The Silver Snoopy Pin is One of NASA’s Highest Honours | campus.sg

Silver Snoopy
via NASA

If you had to guess NASA’s most prestigious internal award, “a sterling silver pin of Snoopy in a spacesuit” probably wouldn’t be your first answer. But that’s exactly what the Silver Snoopy Award is — and it’s genuinely one of the coolest pieces of space history you’ve probably never heard of.

Why NASA needed Snoopy in the first place

Rewind to the late 1960s. NASA had just wrapped up the Mercury and Gemini programmes and was gearing up for Apollo — the missions that would eventually land humans on the Moon. Behind every astronaut, though, were thousands of engineers, technicians and contractors doing unglamorous, high-stakes work: the people making sure O-rings sealed properly and wiring didn’t short out.

NASA wanted these people to feel the weight of what they were doing, since even a tiny oversight could cost lives — a fear made painfully real by the Apollo 1 fire in January 1967, which killed all three crew members during a launch pad test.

So NASA’s public affairs office, led by a man named Al Chop, had an idea: what if there was a friendly, universally recognisable mascot who could represent flight safety, similar to how Singa the Kindness Lion promoted courtesy?

The 1960s just happened to be peak Peanuts fever: A Charlie Brown Christmas had just aired, and Snoopy was arguably the most beloved cartoon character in America. Chop approached Charles Schulz and the syndicate that owned Peanuts, and — as the story goes — sweetened the deal by pointing out that Snoopy could literally go to the Moon. Schulz, a genuine space enthusiast, loved the idea and let NASA use “Snoopy the Astronaut” completely free of charge. He even hand-drew the artwork the pin is based on himself.

What the award actually is

The Silver Snoopy Award, first given out in 1968, isn’t handed out by NASA management; it’s given personally by astronauts to NASA employees and contractors who’ve gone above and beyond for flight safety and mission success. That’s the detail that makes it special: it’s peer recognition from the very people whose lives depend on this work.

via NASA

The physical award has three parts:

  • A sterling silver lapel pin depicting Snoopy in a spacesuit (crucially, this specific pin has actually flown on a NASA space mission before being presented).
  • A signed, framed certificate.
  • A commendation letter stating exactly which mission the pin flew on.

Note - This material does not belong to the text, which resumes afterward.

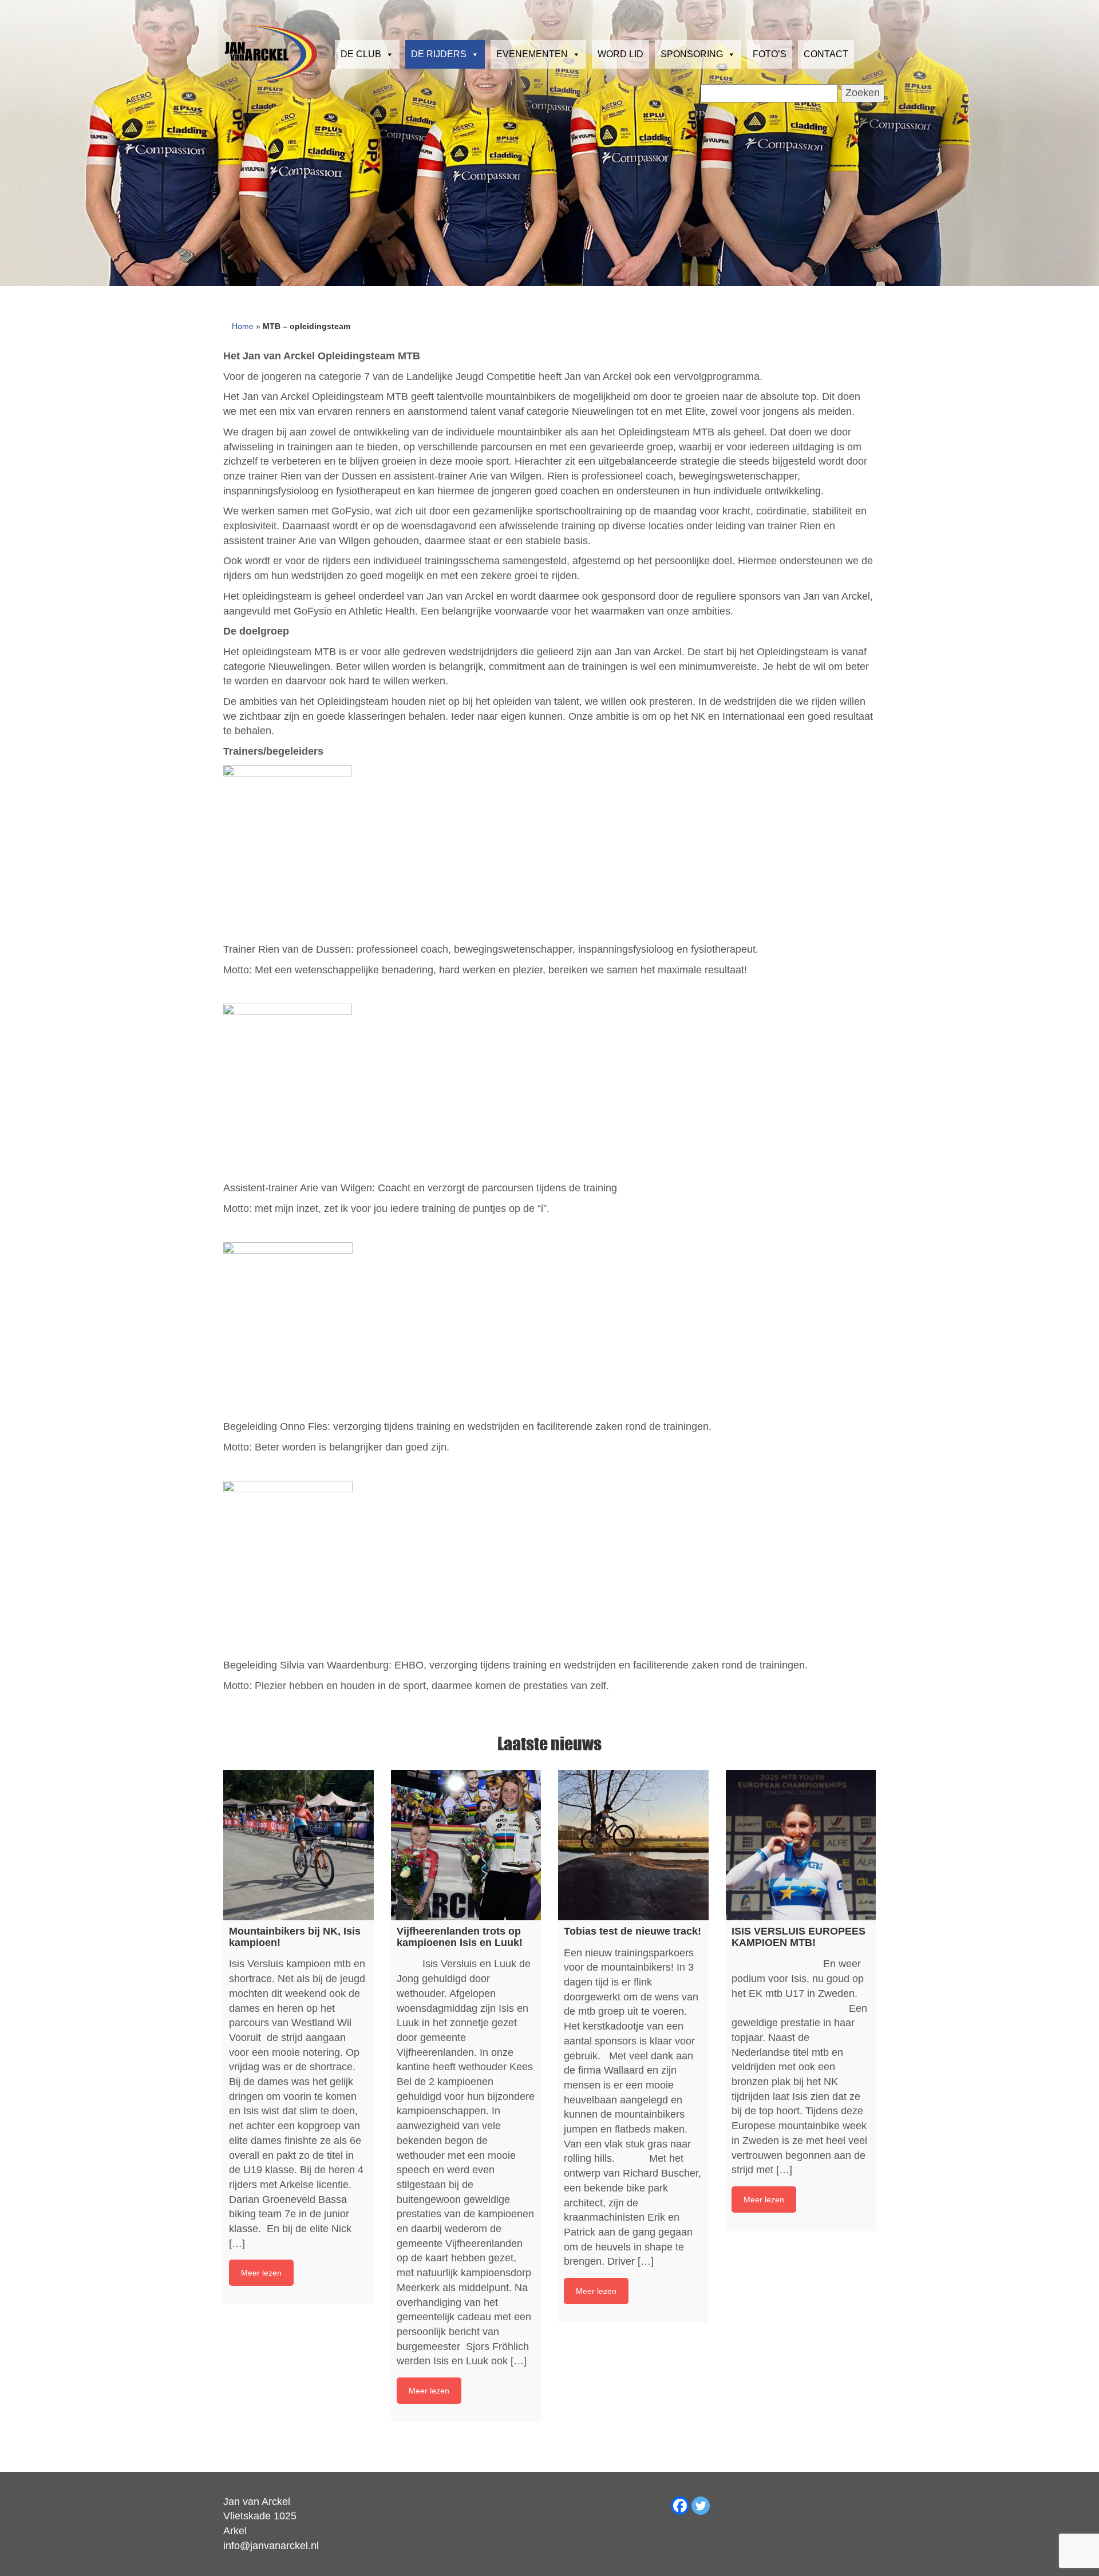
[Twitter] (700, 2505)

The bar is deliberately high. Fewer than 1% of the NASA and contractor workforce receives it in any given year, and a person can only ever receive it once — it’s not given for retirement, seniority, or general good service. It’s reserved for specific, verifiable contributions: catching a critical safety issue, engineering a fix that boosted mission reliability, or saving significant costs on human spaceflight programmes.

Even senior managers above a certain level are usually excluded, keeping it focused on the engineers and technicians actually doing the hands-on work.

Sidebar: Omega’s own Silver Snoopy

Here’s a fun crossover: NASA doesn’t only give this award to individuals. In 1970, Omega (the watch brand) received a Silver Snoopy Award too, presented by astronaut Thomas Stafford.

This was recognition for the Omega Speedmaster’s role in getting the Apollo 13 crew home safely after their oxygen tank exploded en route to the Moon; the crew reportedly used their Speedmaster to time a critical 14-second engine burn for course correction after onboard systems failed.

Omega has leaned into this heavily ever since, releasing several “Silver Snoopy Award” limited-edition Speedmasters: in 2003, 2015 (for Apollo 13’s 45th anniversary, limited to 1,970 pieces), and a 2020 50th-anniversary edition. Each features a small sterling silver Snoopy medallion on the caseback, often stamped “Ag925” — the same 92.5% silver alloy used in NASA’s actual pins — as a nod back to the original award.

It’s a nice example of how a single quirky NASA tradition rippled out into pop culture and even luxury watchmaking decades later.

Omega’s Speedmaster Silver Snoopy

The tradition today

More than 55 years later, the Silver Snoopy is still going strong, run under NASA’s Space Flight Awareness programme. Astronauts still personally pin it on recipients at their workplace, in front of coworkers.

Snoopy himself has kept flying too. A Snoopy plush served as the “zero-gravity indicator” on Artemis I in 2022, floating the moment the spacecraft reached weightlessness, continuing a partnership between NASA and Peanuts that’s now lasted longer than most companies exist.